→ Input material:
==============================
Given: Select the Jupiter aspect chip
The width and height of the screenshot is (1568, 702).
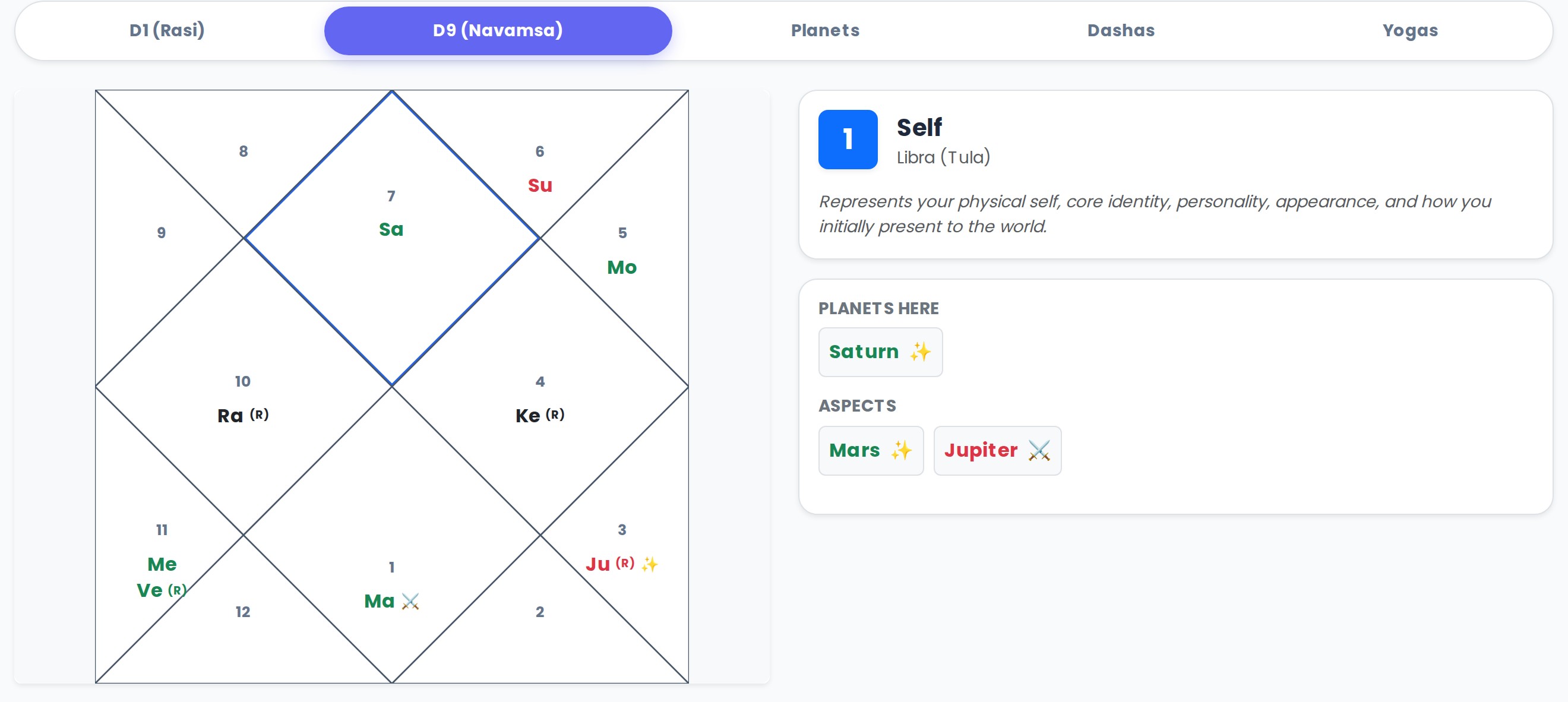Looking at the screenshot, I should pos(997,451).
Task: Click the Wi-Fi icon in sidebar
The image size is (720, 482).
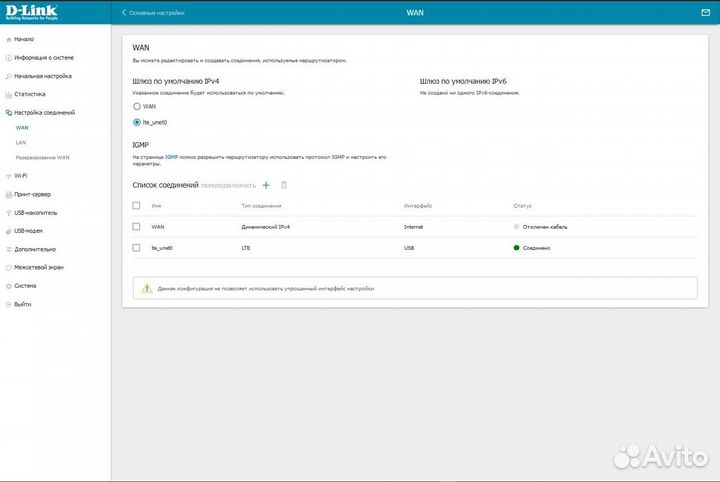Action: click(9, 175)
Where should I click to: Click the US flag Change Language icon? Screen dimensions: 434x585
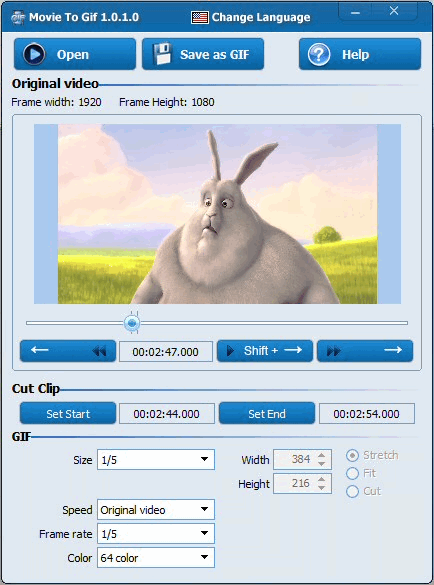pyautogui.click(x=200, y=17)
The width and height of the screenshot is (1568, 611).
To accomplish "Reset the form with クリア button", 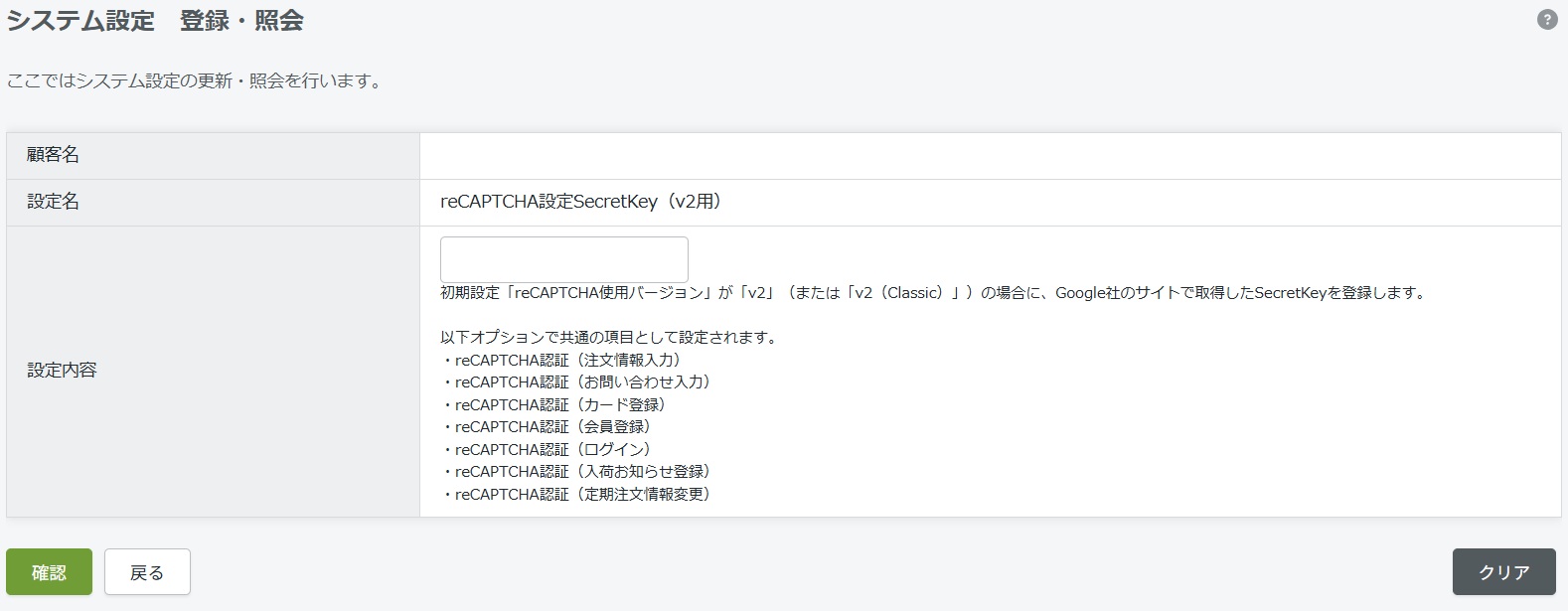I will [1503, 572].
==============================
Above are records; repeat only the lines from the line with "The width and height of the screenshot is (1568, 702)." through the line with "The width and height of the screenshot is (1568, 611).", and leave pictures out.

The width and height of the screenshot is (1568, 702).
Looking at the screenshot, I should pos(997,451).
Task: Click the Wi-Fi icon in sidebar
The image size is (720, 482).
Action: click(9, 175)
Where should I click to: Click the US flag Change Language icon? Screen dimensions: 434x585
pyautogui.click(x=200, y=17)
The width and height of the screenshot is (1568, 611).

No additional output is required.